Extorsão

Sem dúvida, os juros cobrados no cheque especial e no rotativo do cartão de crédito são extorsivos. Maia tem razão.

Mas se o jabuti está na árvore, alguém colocou lá, ele não sobe sozinho.

O cheque especial e o rotativo do cartão são duas linhas de crédito que chamamos de “clean”. Ou seja, não tem garantia nenhuma, se o devedor não pagar, é muito difícil para o banco ter o dinheiro de volta. Por isso, são as linhas mais caras do mercado.

Além disso, são duas linhas que atraem o devedor mais arriscado, aquele que já não tem outras linhas de crédito disponíveis e, normalmente, entrou em uma fase de descontrole de suas finanças. É o que chamamos de “seleção adversa”, em que a chance do devedor não pagar a sua dívida é maior do que em outras linhas de crédito.

Mas não para por aí.

Maia levanta uma distorção no cartão de crédito: o tal do “parcelamento sem juros”, uma jabuticaba bem brasileira. Claro que tem juros, que são pagos por quem não paga a fatura em dia, aumentando o custo do crédito. Neste caso, porém, o “culpado” não é o banco. Todo o comércio, com seus grandes players e suas associações, faz lobby pesado para que essa distorção continue. Afinal, é mais fácil vender coisas em “10 vezes sem juros, no cartão”.

Está em discussão no Congresso um teto para a taxa de juros cobrada no cheque especial. 20%, 30%, tanto faz. O fato é que, qualquer que seja o teto, os bancos analisarão a viabilidade econômica do produto, e poderão tomar uma entre três decisões: 1) continuar a oferecer o produto cobrando os juros do teto, 2) simplesmente descontinuar o produto ou 3) continuar a oferecer o produto, mas aumentando os juros de outros produtos para compensar a rentabilidade perdida.

A adoção da alternativa 1 significaria que os congressistas têm razão, e os bancos podem sim cobrar menos por essas linhas. Acho pouco provável, mas, enfim, é uma possibilidade.

Nas alternativas 2 e 3 os bancos vão procurar manter a sua rentabilidade. Afinal, a regra imporá um teto para os juros do cheque especial, não que os bancos operem com remuneração de capital abaixo daquele exigido pelos acionistas. Simplesmente descontinuar o produto parece ser uma alternativa radical e uma afronta política. O mais provável parece ser o subsídio cruzado (mais um!), em que os devedores de menor risco subsidiam os juros dos devedores de maior risco. Haveria um aumento geral do custo do crédito.

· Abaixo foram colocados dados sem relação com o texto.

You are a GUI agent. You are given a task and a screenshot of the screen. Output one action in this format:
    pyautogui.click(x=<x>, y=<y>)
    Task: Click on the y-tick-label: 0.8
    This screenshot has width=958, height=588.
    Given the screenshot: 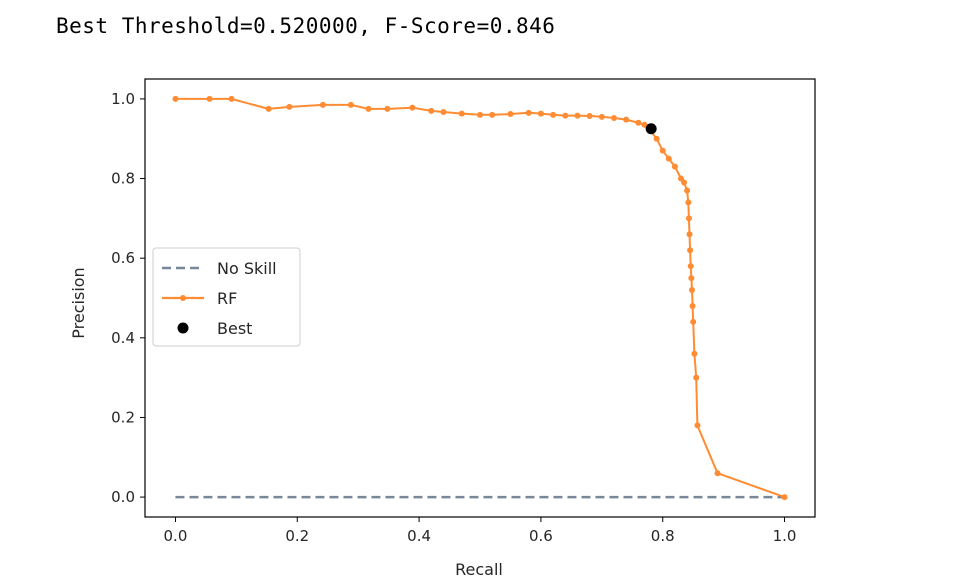 What is the action you would take?
    pyautogui.click(x=123, y=179)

A alternativa 3 traz um “moral hazard” de brinde: com taxas mas baixas, as pessoas se sentirão menos intimidadas no momento de fazer dívidas, piorando sua situação ao longo do tempo. Ok, o custo de carregamento dessas dívidas será menor, diminuindo o efeito “bola de neve”. Mas uma bola de neve atinge proporções gigantescas mesmo que role mais lentamente. Apesar de levar mais tempo, o efeito final tende a ser o mesmo.

Essa discussão sobre teto de juros é a típica solução fácil para um problema difícil: a educação financeira das pessoas. A não ser que tenha ocorrido um desastre na vida da pessoa, pegando-a sem reservas (o que já não deveria ter acontecido, todos deveriam ter reservas), na maioria das vezes o uso contumaz do cheque especial ou do rotativo do cartão é sinal de descontrole da vida financeira. Colocar um teto para os juros não vai conseguir resolver esse problema. É capaz até de piorá-lo, na medida em que pode servir de incentivo para o consumo irresponsável.